FIG. 1 is a front view of an immersion nozzle.

FIG. 2 is a partially cutaway perspective view of a head.

FIG. 3 is an enlarged sectional view of a head.

FIG. 4 is a cross-sectional view of a main part showing a mounted state of an immersion nozzle.

FIG. 5 is an explanatory diagram showing a standby state of the immersion nozzle at the time of replacement.

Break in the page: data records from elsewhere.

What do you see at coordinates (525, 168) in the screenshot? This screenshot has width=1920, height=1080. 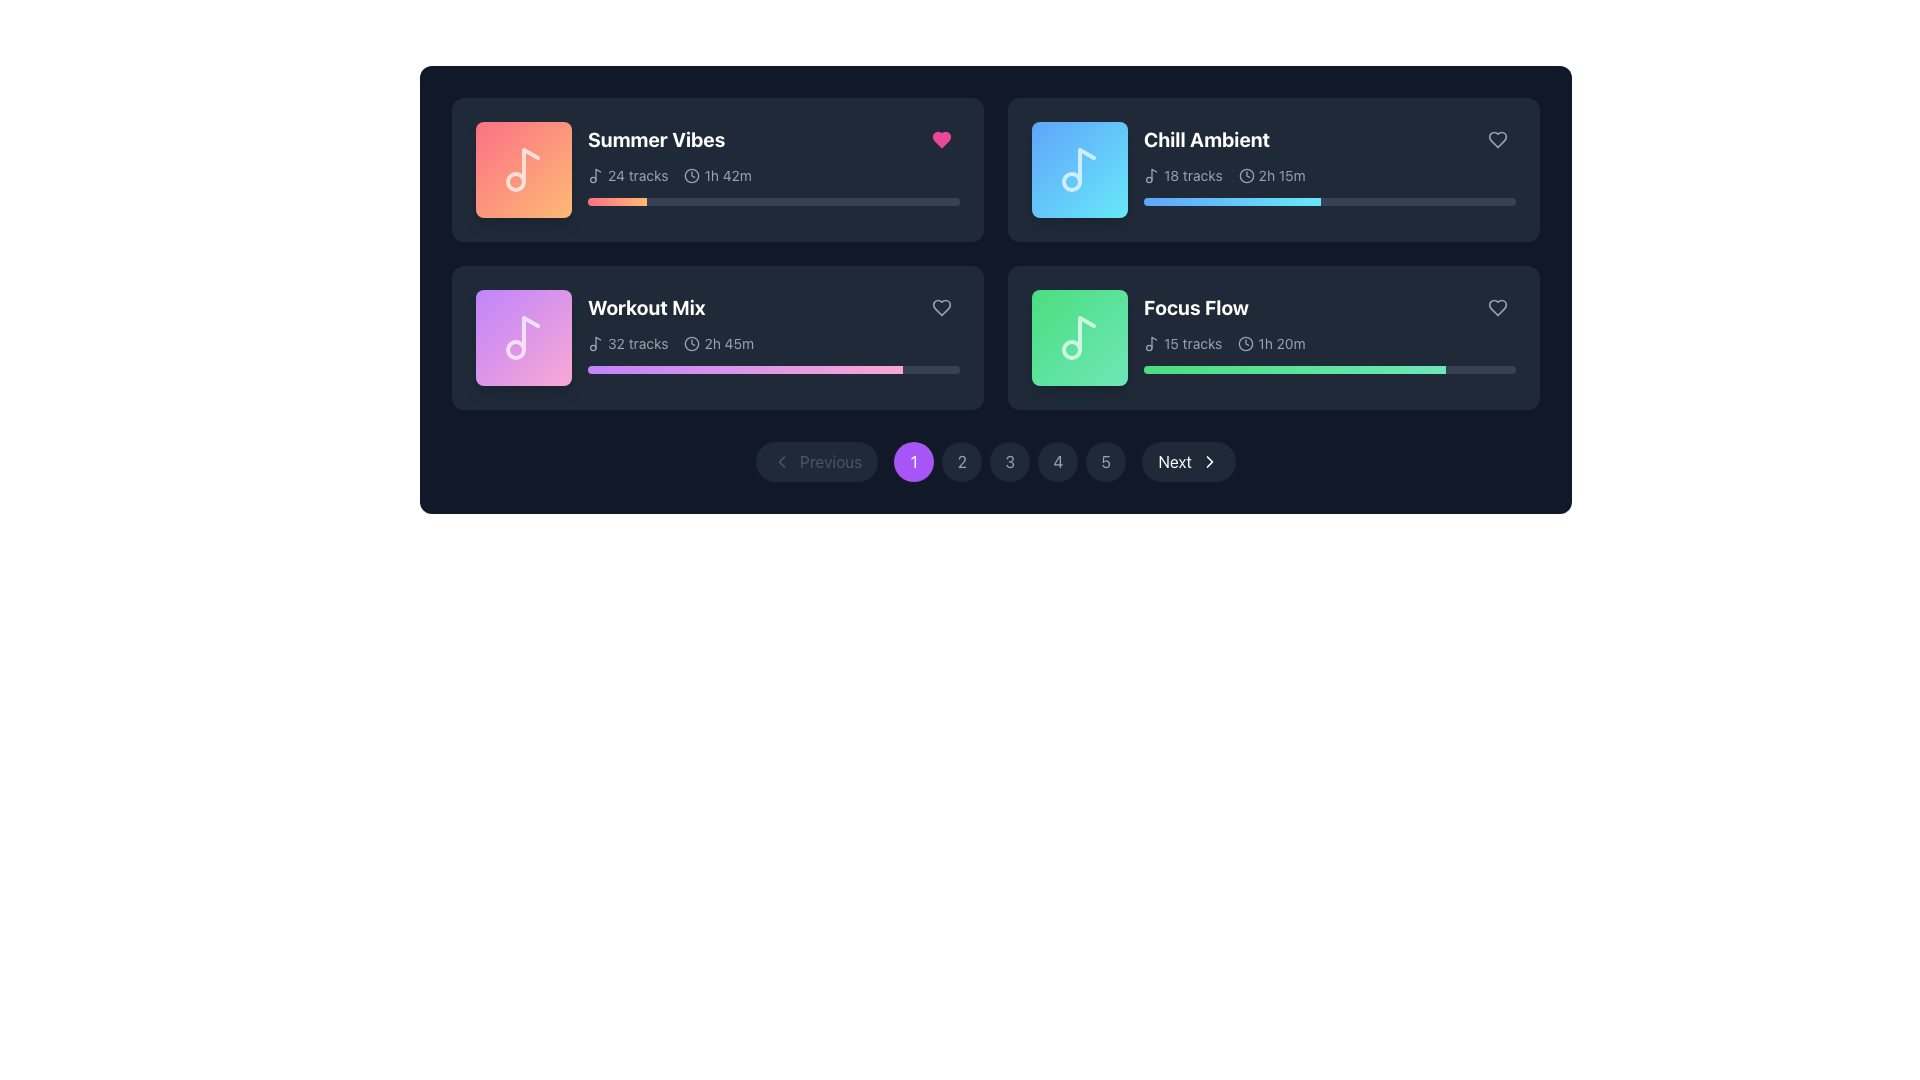 I see `the 'play' button located` at bounding box center [525, 168].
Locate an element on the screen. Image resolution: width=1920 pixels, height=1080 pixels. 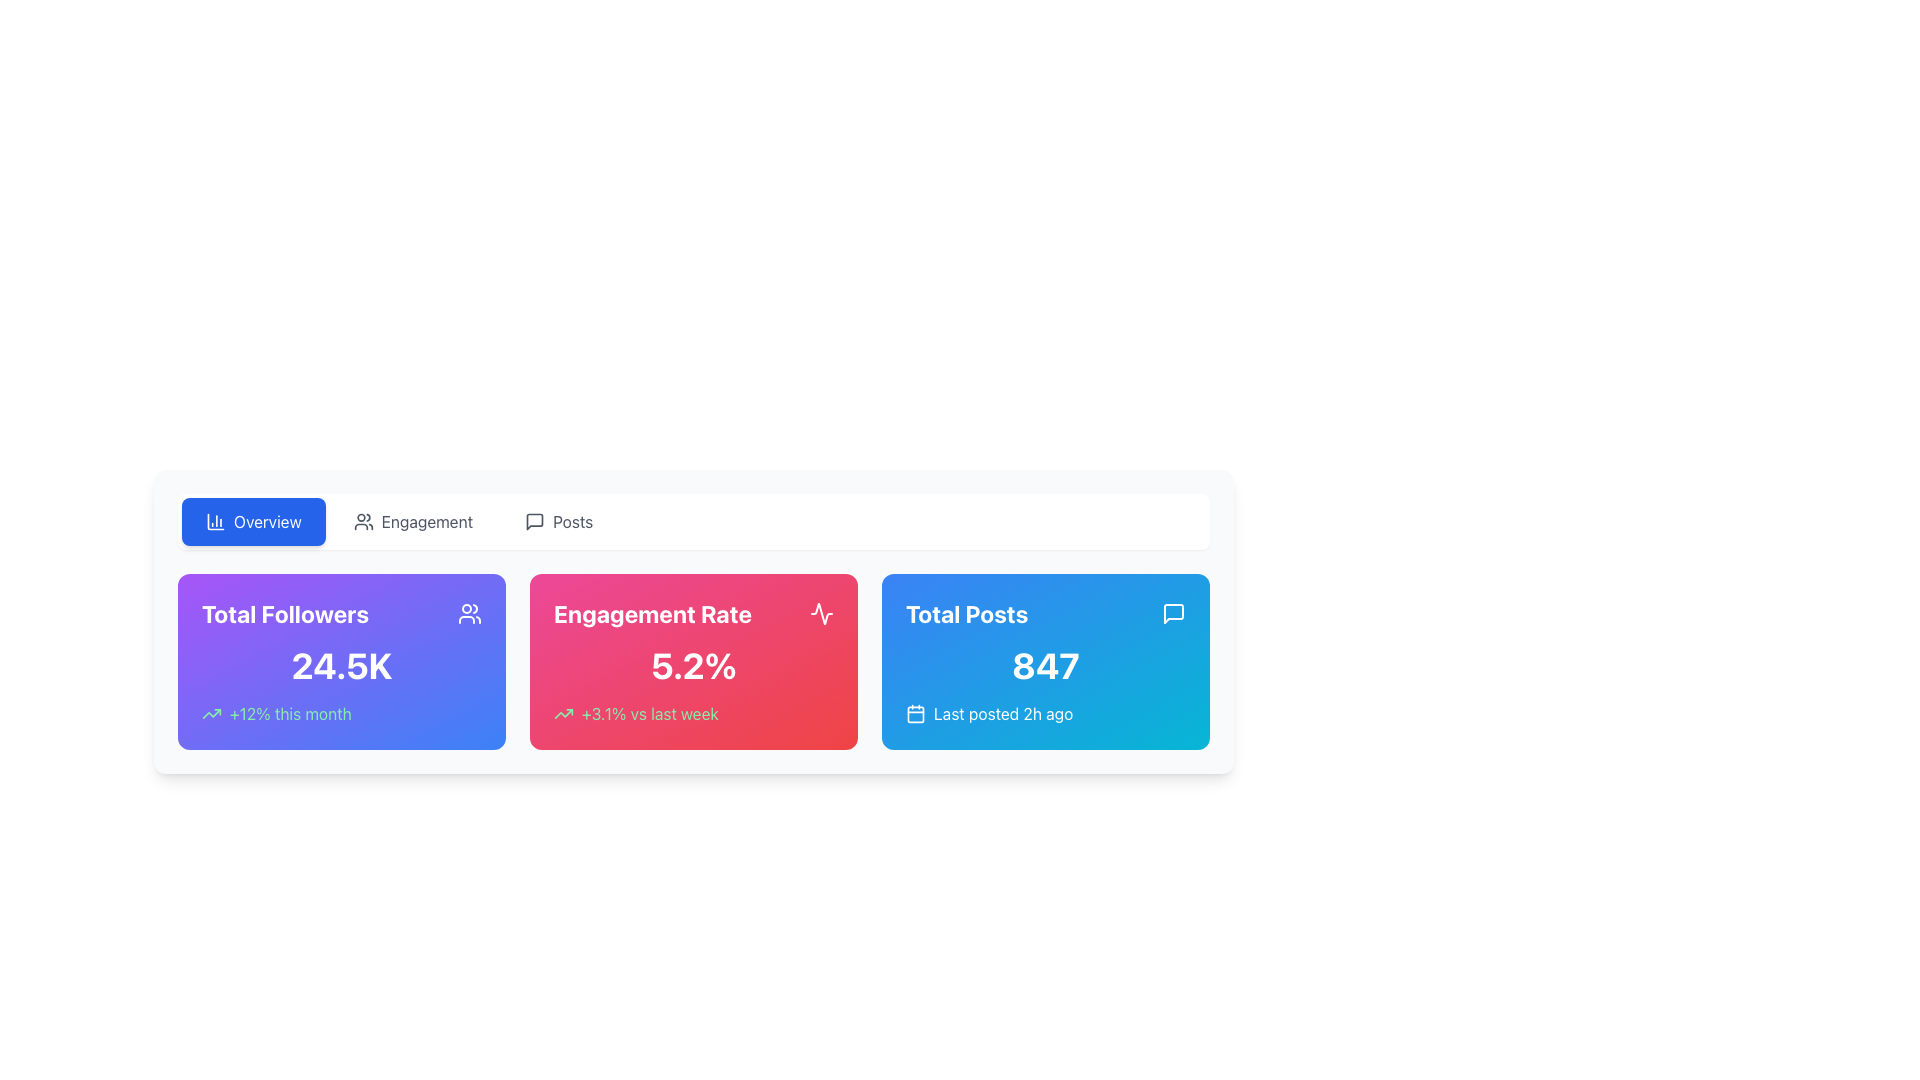
the Informational Card that displays the engagement rate metric, positioned in the middle of three cards in a grid layout is located at coordinates (694, 662).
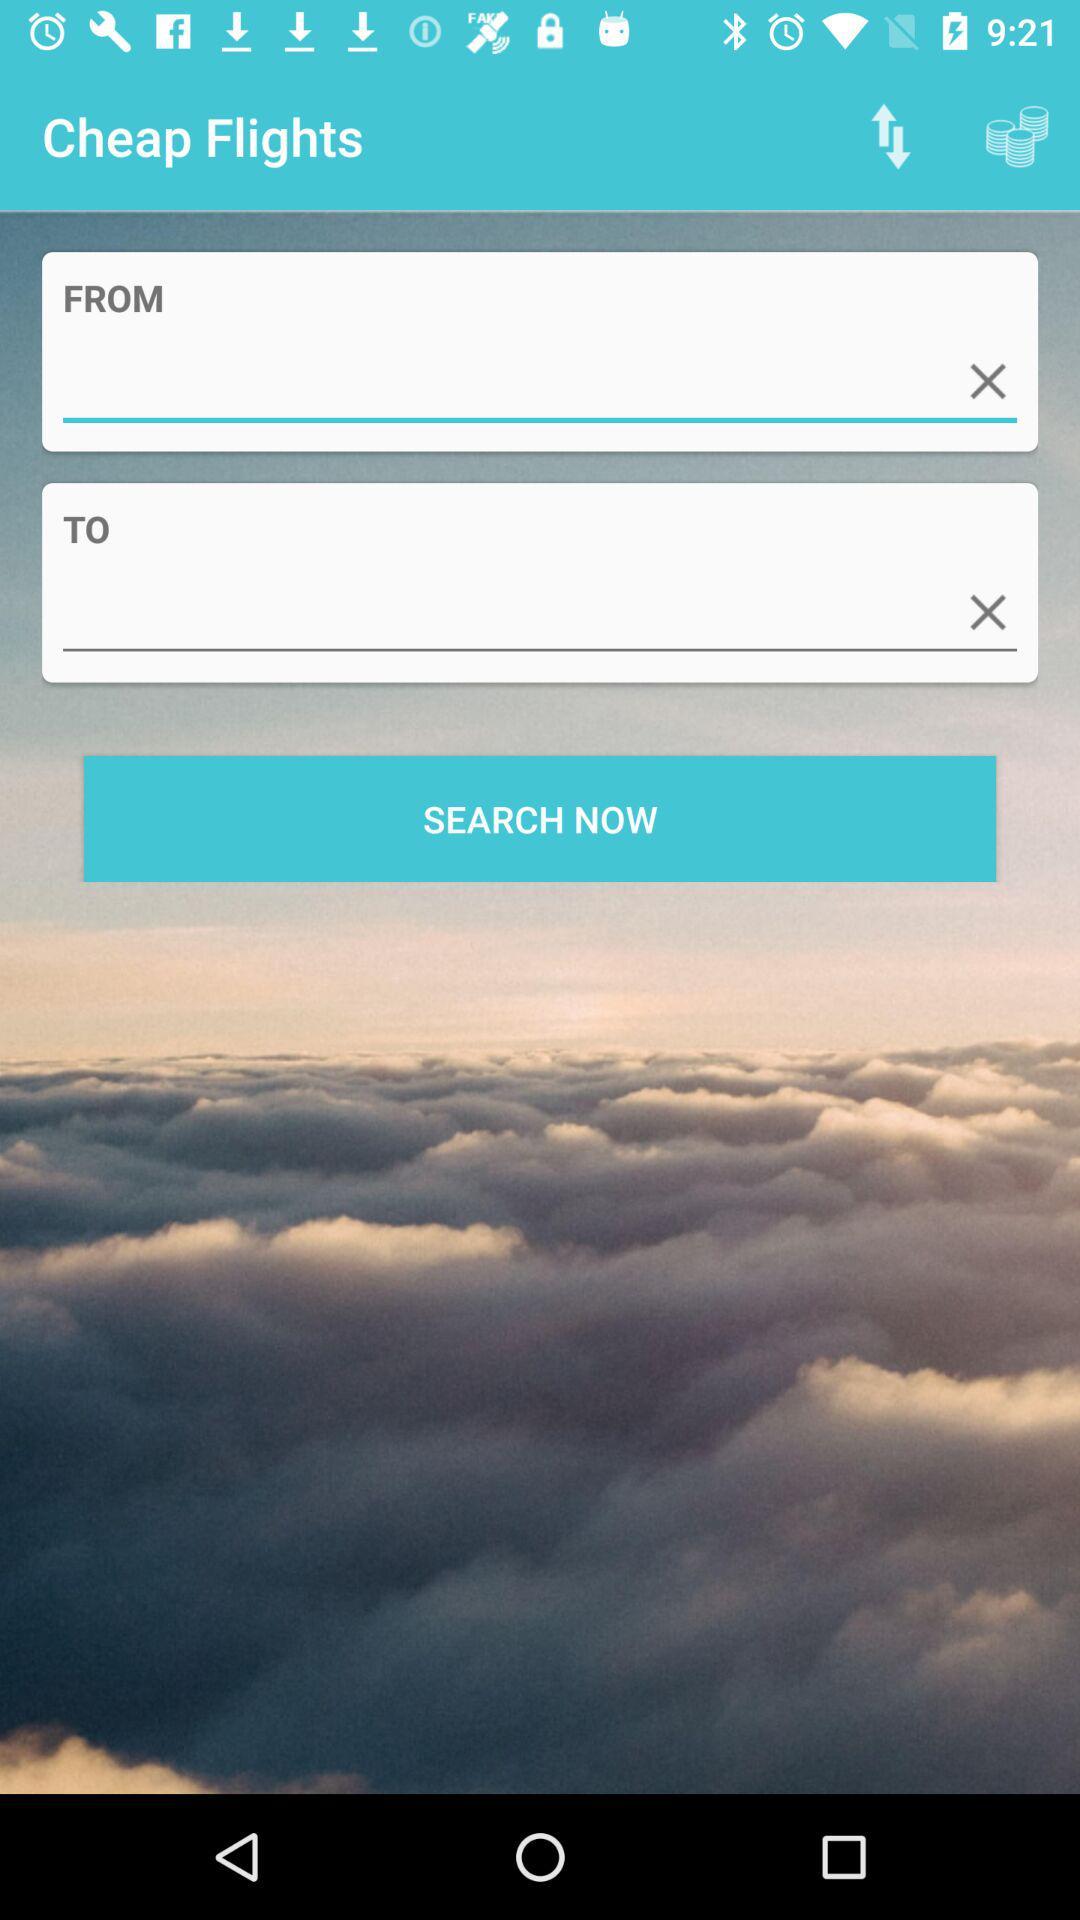 This screenshot has width=1080, height=1920. Describe the element at coordinates (540, 611) in the screenshot. I see `item below to` at that location.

FIG. 6 is an explanatory diagram showing a flow state of molten steel.

[Explanation of symbols]

 DESCRIPTION OF SYMBOLS 1 ... Immersion nozzle 2 ... Nozzle main body 3 ... Nozzle bore 5 ... Head 5a ... Top surface 6 ... Inflow recess 7 ... Reinforcement steel 12 ... Slide guide 13. ..Slide gate 13a ... Lower plate 13b ... Gate hole S ... Molten steel

Claims (2)

[Claims] An outer periphery of an upper end portion of a nozzle body integrally formed with a flange-like head at an upper end thereof to a side peripheral surface of the head is covered with a reinforcing steel, and a lower surface of the head is supported by a slide guide to be fixed. A continuous casting immersion nozzle which is horizontally moved in the direction, and which is mounted on the lower surface of the slide gate, wherein the slide gate is located at a position on the upper surface of the head substantially directly behind the nozzle inner hole in the horizontal movement direction. A continuous casting immersion nozzle characterized in that a recessed portion of molten steel that adheres to the gate hole is formed. 2. The immersion nozzle for continuous casting according to claim 1, wherein the shape of the inflow recess in plan view is formed so as to expand toward the rear side in the horizontal movement direction.